PROBLEM DESCRIPTION:
Once the line holding "This screenshot has" is found in the entries below, restate it and each line after it word for word, with no pictures.

DATA EXTRACTS:

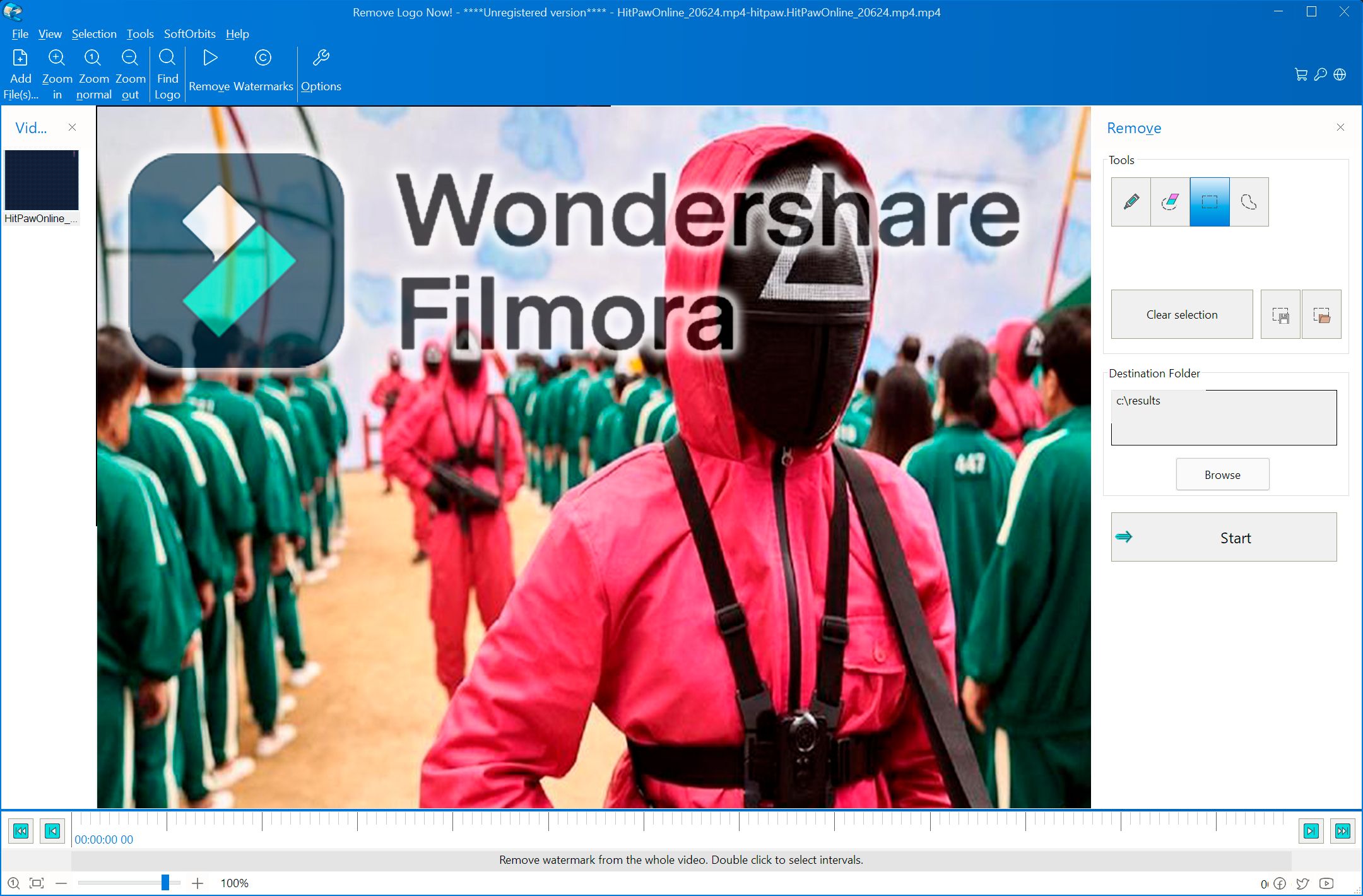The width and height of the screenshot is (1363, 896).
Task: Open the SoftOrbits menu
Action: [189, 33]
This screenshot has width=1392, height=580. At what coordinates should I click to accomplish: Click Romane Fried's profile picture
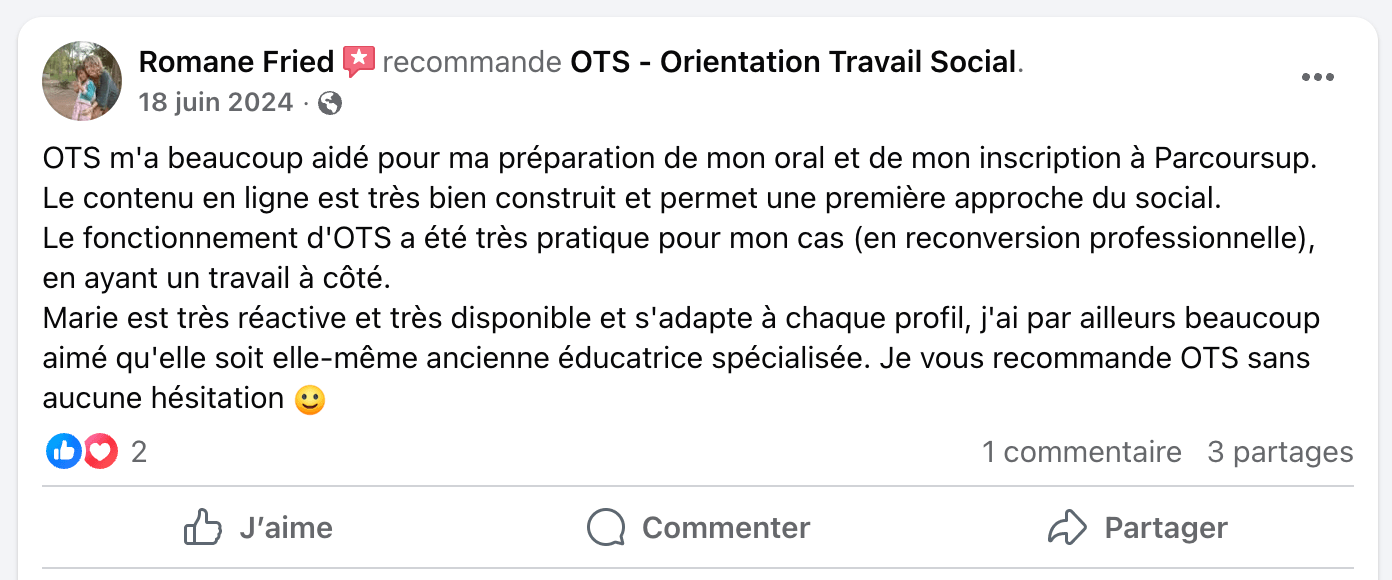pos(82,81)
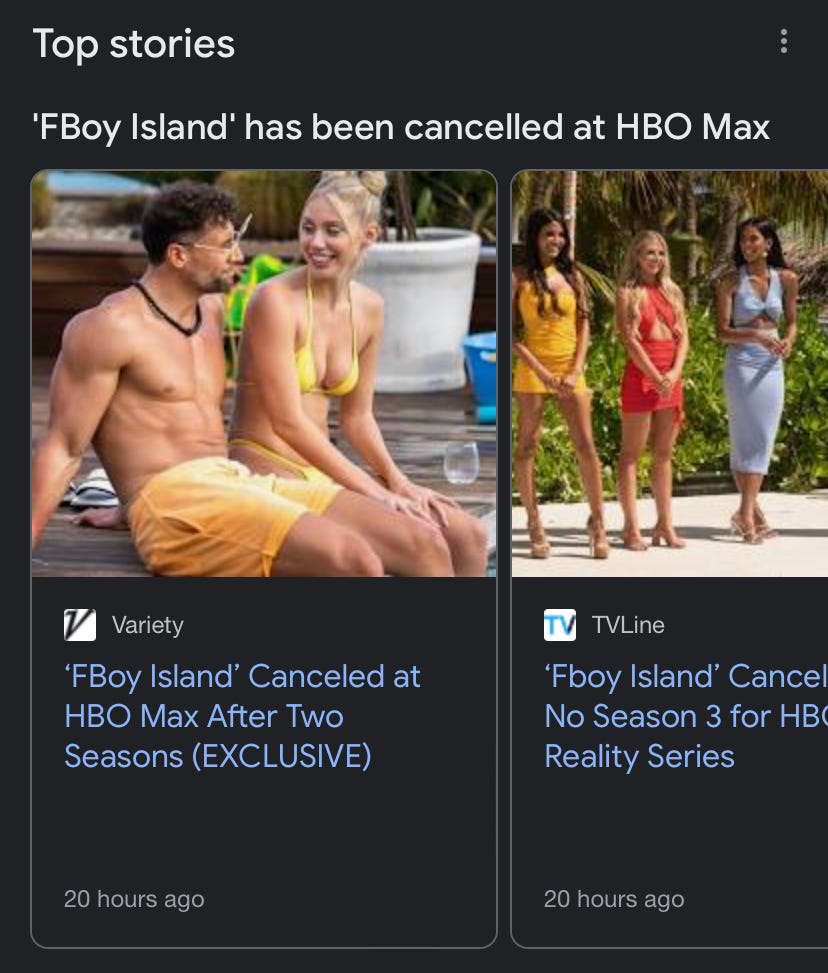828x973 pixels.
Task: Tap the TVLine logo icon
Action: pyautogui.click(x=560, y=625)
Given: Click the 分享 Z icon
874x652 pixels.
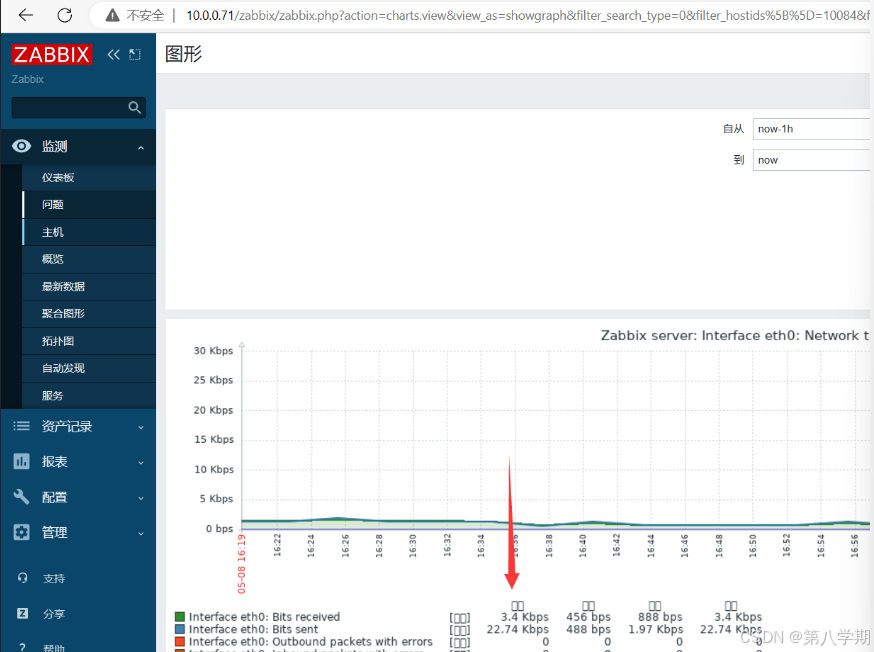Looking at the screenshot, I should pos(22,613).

THE ANSWER:
This screenshot has width=1392, height=580. At what coordinates should I click to accomplish: Click Romane Fried's profile picture
pos(82,81)
828x973 pixels.
Task: Tap the TVLine logo icon
Action: pyautogui.click(x=560, y=625)
Given: Click the 分享 Z icon
874x652 pixels.
Looking at the screenshot, I should pos(22,613).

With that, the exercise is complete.